何が何でも「無罪」を勝ち取る
「アンチヒーロー」の「アンチ」の意味が明らかにされる。
無罪判決が出た夜、明墨事務所の赤峰弁護士(北村匠海)が、容疑者だった緋山(岩田)の車の後をタクシーで追尾する。緋山がたどり着いた場所は、産業廃棄物の処分場。彼はこともなげに袋からだした作業衣を廃棄物のなかに投げ込む。犯行を裏付ける血のりがついた作業衣である。
赤峰(北村)は事務所で明墨(長谷川)を問い詰める。
「先生は最初から(緋山が)殺したことを知っていたんですか?先生の『正義』とはいったいなんなんですか?」
「『正義』か。例えば(犯人が)家族の命を奪うナイフを突きつけたとき、こちらには彼を殺すナイフを持っている。君はどうする?」
「殺します」
「殺害者と殺意を持っていても殺せなかった者。君に(これからの進路は)任せるよ。君が『正義』を貫く限り、私は自分の道を突き進む」
明墨正樹は“無罪請負人”の単純な正義の人ではない。容疑者が本当に無罪か有罪かどうかもかまわない。とにかくあらゆる手段をとって、「無罪」を勝ち取る。ここに「アンチ」の意味がある。
どう証拠を崩すか
容疑者の緋山(岩田)が逮捕される決定的な証言となった、同僚の尾形(一ノ瀬)の証言があまりにも整然としているのにまず疑問を抱く。工場に忘れたものとは、尾形によると眼鏡だという。しかし、彼は常日頃から眼鏡をかけている。

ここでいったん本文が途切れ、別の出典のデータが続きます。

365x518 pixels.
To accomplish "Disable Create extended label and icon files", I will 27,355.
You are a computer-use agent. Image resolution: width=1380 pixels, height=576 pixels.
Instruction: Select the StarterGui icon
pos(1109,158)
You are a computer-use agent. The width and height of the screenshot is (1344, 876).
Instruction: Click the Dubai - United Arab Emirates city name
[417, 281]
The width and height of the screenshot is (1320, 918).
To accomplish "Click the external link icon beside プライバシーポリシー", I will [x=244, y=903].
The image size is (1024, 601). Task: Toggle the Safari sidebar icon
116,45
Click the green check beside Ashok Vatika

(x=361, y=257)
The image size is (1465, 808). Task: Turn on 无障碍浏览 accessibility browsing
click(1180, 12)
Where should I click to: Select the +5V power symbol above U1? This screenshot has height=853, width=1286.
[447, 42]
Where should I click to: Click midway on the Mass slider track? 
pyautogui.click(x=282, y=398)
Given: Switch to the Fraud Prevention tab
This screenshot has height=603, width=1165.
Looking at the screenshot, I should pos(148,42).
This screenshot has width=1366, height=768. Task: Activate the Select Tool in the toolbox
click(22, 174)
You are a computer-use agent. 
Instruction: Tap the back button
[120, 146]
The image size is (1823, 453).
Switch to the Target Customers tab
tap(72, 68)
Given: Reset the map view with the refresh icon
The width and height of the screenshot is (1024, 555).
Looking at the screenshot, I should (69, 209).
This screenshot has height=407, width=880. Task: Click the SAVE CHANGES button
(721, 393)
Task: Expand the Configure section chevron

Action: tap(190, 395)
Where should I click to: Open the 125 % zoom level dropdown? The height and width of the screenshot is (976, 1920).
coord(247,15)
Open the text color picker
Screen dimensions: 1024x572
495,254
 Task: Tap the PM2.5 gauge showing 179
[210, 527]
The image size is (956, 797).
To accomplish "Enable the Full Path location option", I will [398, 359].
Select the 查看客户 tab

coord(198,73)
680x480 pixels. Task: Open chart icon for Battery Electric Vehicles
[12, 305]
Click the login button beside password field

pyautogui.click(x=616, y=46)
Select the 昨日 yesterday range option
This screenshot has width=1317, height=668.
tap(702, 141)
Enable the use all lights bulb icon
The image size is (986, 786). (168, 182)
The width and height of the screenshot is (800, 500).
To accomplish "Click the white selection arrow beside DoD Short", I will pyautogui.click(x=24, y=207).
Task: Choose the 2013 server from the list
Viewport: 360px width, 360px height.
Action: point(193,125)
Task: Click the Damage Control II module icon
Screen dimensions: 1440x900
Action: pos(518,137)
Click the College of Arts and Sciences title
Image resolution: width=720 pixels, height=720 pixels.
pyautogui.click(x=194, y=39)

明墨は、競馬好きの尾形を監視して若手の赤峰に撮影させたり、当たり馬券をとったことを理由にして尾形を鉄道の高架下の居酒屋に誘ったりする。尾形の転職歴もかなりの数になることを調べあげる。
尾形は騒音のなかでは聞き取りにくい症状の持ち主だった。公判では工場の騒音のなかで人が話す録音を聞かせた上で、尾形の診断書も提出する。
被害者の爪に容疑者の緋山(岩田)のDNAがあったことを鑑定した法医学者の権威である、中島忠雄教授(谷田歩)の動向と、DNA判定に使用する検査室の使用状況を若手の弁護士とパラリーガルの白木(大島)らに、違法ギリギリで探らせる。